From Tiny Dots to Globalization

By Katri Antin and Jutta Jokiranta

A group of approximately twenty Dead Sea Scrolls scholars from several European institutions gathered in warm autumn weather in Helsinki on 14-15 September 2015 to share research and form new networks, also among MA and PhD students. The field of Qumran studies is moving into many new directions. Scholars need each other, and the small workshop format facilitated interaction and collective construction of knowledge.

What was also clearly visible in the meeting was the desire to study the Scrolls in their wider Hellenistic and Roman context, and the need to study anew some long-held views. Mladen Popović (Groningen) set out to revisit the sobriquet Kittim in the Roman Judaean context. Hellenistic comparisons were pushed forward by Bärry Hartog (Leuven) and Hugo Antonissen. Charlotte Hempel (Birmingham) used a sociological model to explore the knowledge economy in the Qumran Movement. Cecilia Wassén (Uppsala) compared male and female impurities and challenged the often-claimed oppression on women. Jutta Jokiranta (Helsinki) organized a workshop on the scribal marks in the Pesher Habakkuk, and enthusiastic scholars were happy to spend the time analyzing the meaning of two dots in column 7.

Qumran meeting_1
Part of the participants during the European Qumran Network meeting in Helsinki. Photo: Jutta Jokiranta.

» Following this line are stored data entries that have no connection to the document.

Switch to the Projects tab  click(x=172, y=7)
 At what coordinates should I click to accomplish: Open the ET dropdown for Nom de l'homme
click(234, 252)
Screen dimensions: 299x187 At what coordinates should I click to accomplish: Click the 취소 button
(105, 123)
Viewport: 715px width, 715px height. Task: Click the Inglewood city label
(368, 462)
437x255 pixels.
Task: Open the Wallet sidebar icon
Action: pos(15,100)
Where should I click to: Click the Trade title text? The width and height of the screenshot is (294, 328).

PhD students brought topical themes into discussion: Tupá Guerra Guimaraes da Silva (Birmingham) studies demonology in the DSS and asked how beliefs in malevolent influences might also be identified intertextually. Jessi Orpana (Helsinki) reviewed the debates on the categories of textual transmission and promoted the quest for creating more complex models of transmission. Hanna Vanonen (Helsinki) asked how the ancient people and modern scholars might think about manuscripts by presenting the war text material from Qumran, and supported looser categories, rather than strict ones, to do justice to the material.

Workshopping means several things. What it meant in this meeting is at least that we are there to support and challenge each other to think in new ways and that scholarship simply is more fun when done together.

The meeting was a continuation to earlier meetings held in Groningen (2013) and Göttingen (2014), and is planned to be held in Uppsala in 2017.